Exercises to complete
1: According to the forum thread, what does the J model of the QR decomposition rely on for most of its numeric work?
2: In the forum thread, give the passage from "(Ahem) actually I" up to and including "are inherently loopy." again, swapping "thesis" for "dissertation".
3: Carry on the forum thread about matrix performance in J from the point where it stops.

Text extract
===

You are right that the implementation focuses on improving
floating-point performance. Sometimes integer arrays are converted to
floating-point just to get better speed.
Henry Rich
On 9/8/2019 10:09 PM, Don Kelly wrote:
I have used the same approach as Joey for some time now and note that
there have been quite amazing jumps (avx helps) I usually start with
an integer array such as 1+100000?10000 and save it -then repeat with
%. on the floating point result with negligible differences in
timing. Storage time is insignificant and seem to be faster for the
floating point array. Errors in multiplication of the matrix gives a
unit matrix with off diagonal errors of the order of 10^13 or less in
magnitude.
Don
901-beta i
AMD a10-7800 windows 10
On 2019-09-08 1:56 p.m., Henry Rich wrote:
What I meant you couldn't have known is how much work would go into
cache-friendly matrix multiply in J.
Henry Rich
On 9/8/2019 4:37 PM, Roger Hui wrote:
A J model of the QR decomposition can be found in
http://code.jsoftware.com/wiki/Essays/QR_Decomposition
He builded better than he knew: it relies on +/ .* for most of the
numeric work.
(Ahem) actually I knew. It was part of my M.Sc. thesis and is another
lemma which shows that %.x has the same order of complexity as +/ .*
, at
the time O(n*2^.7) (better than the conventional O(n*3)), now down to
O(n*2.3728639) according to Wikipedia. The algorithm is also good
answer
to claims that QR and other matrix decompositions are inherently loopy.

===

Data block
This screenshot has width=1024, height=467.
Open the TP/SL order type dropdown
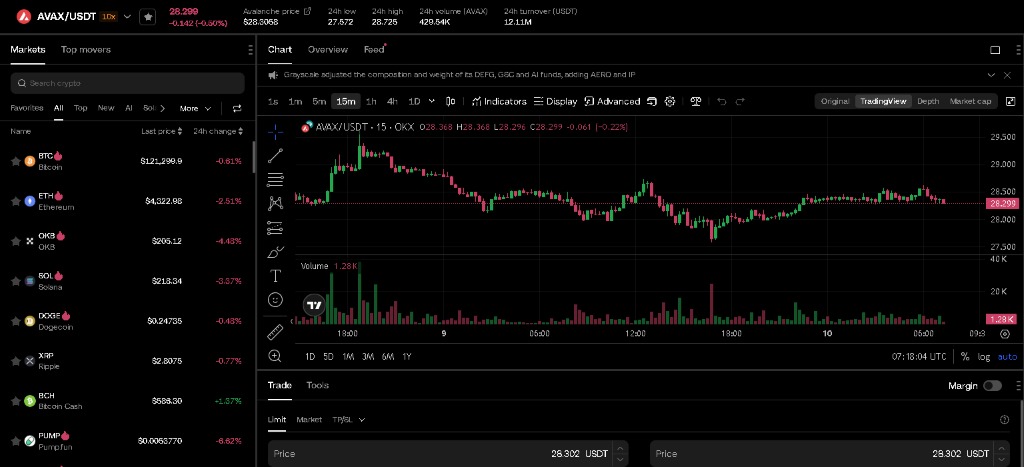[348, 419]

===

Response list
1: It relies on +/ .* for most of the numeric work.

2:
(Ahem) actually I knew. It was part of my M.Sc. dissertation and is another
lemma which shows that %.x has the same order of complexity as +/ .*
, at
the time O(n*2^.7) (better than the conventional O(n*3)), now down to
O(n*2.3728639) according to Wikipedia. The algorithm is also good
answer
to claims that QR and other matrix decompositions are inherently loopy.

3:
See Hui & Iverson, _A Note on Programming Style_, Vector, volume 12,
number
13, 1996-01.
On Sun, Sep 8, 2019 at 1:14 PM Henry Rich <henryhr...@gmail.com> wrote:
For years Joey Tuttle has used the performance of (%. y) as a simple
measure of the performance of J releases. It has improved pretty
steadily.
This surprised me, because I know where the gaussian-elimination code
is, and that code doesn't do much except C loops that do add and
subtract. I didn't see how improvements to the JE would have any
effect
on (%. y). Not wanting to mess up a good story, I kept my doubts to
myself.
Finally I understand. The code I had been looking at is used only for
rational matrices. The code for general (%. y) is a lovely little
recursive QR decomposition that does lots of memory allocation and
calls
to internal J arithmetic functions. In fact, it's a pretty good
exercise of the computational side of the system. It's quite short
but
uses general utilities so that it works on all fixed-precision numeric
types. Bravo to Roger. He builded better than he knew: it relies
on +/
. * for most of the numeric work, and that code has now been
polished so
well that it is the most efficient code in the system.
Long live Joey's benchmark!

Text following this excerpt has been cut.